• [Problem description]:
Go through the data and report each line that holds the string "width".

┄┄┄┄┄┄┄┄┄┄

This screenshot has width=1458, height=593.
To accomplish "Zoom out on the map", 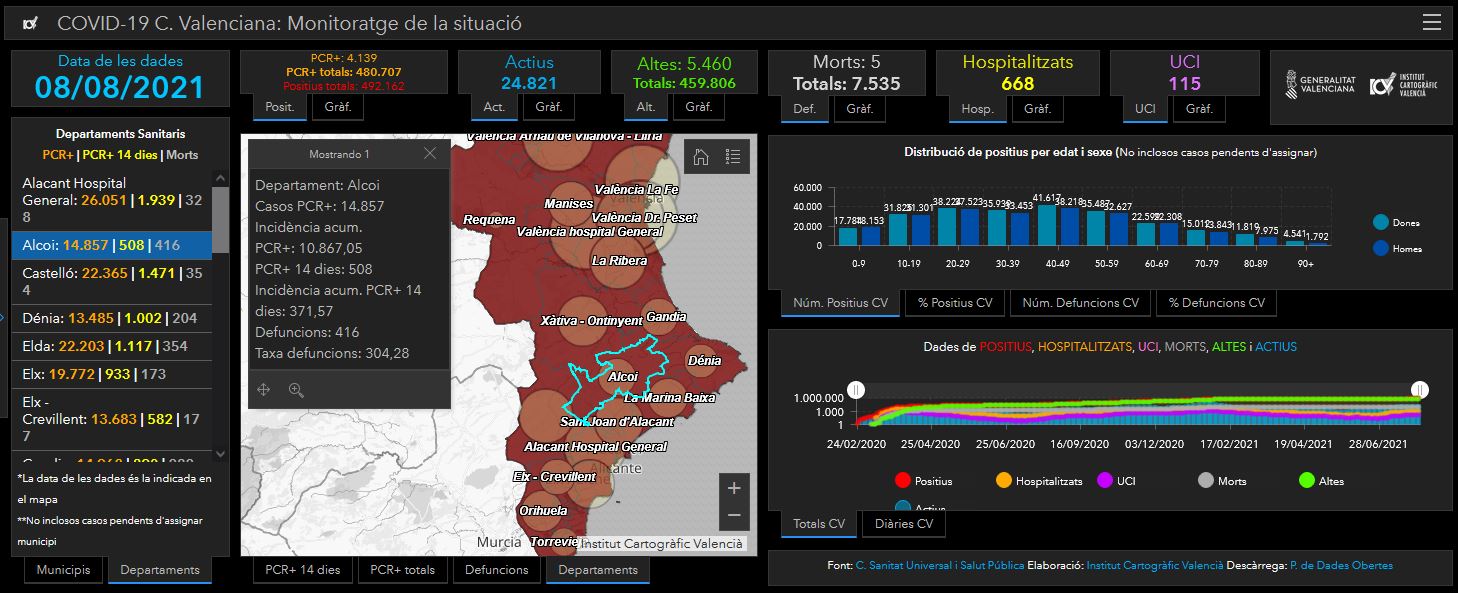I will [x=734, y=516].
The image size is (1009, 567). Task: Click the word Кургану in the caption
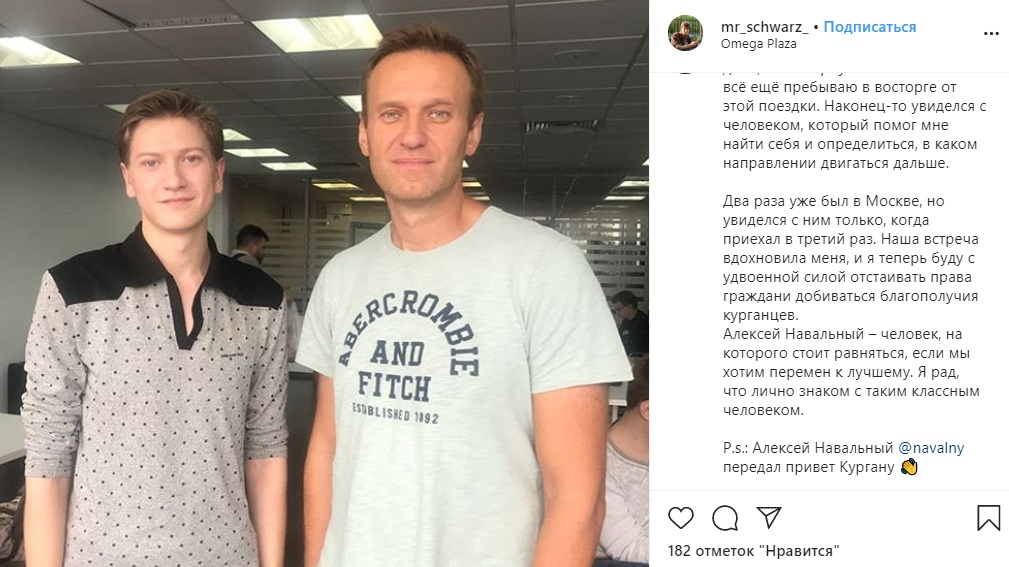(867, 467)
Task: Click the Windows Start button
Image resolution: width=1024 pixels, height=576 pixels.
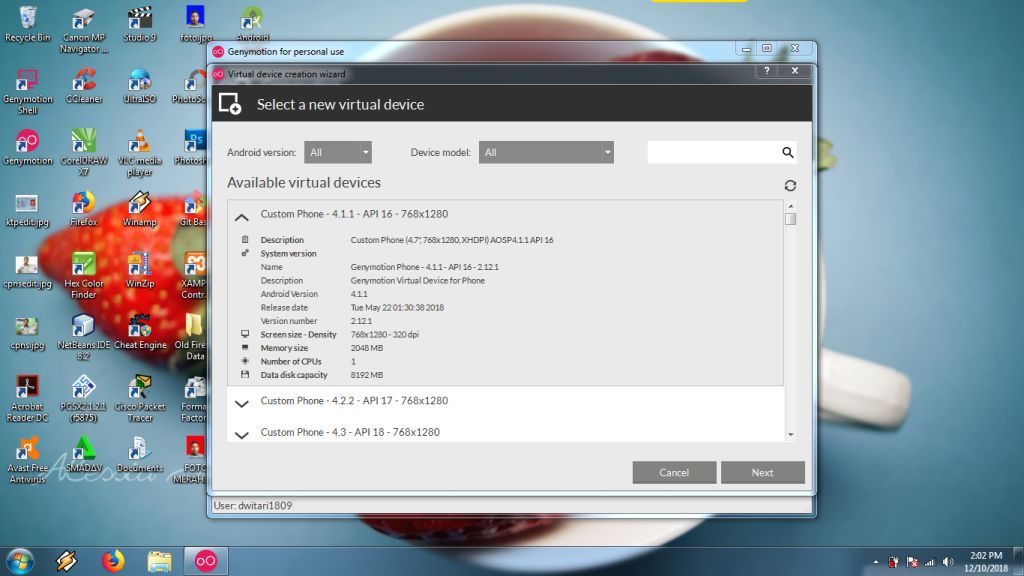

┄┄┄┄┄┄┄┄┄┄

• [Answer section]:
This screenshot has width=1458, height=593.
Image resolution: width=1024 pixels, height=576 pixels.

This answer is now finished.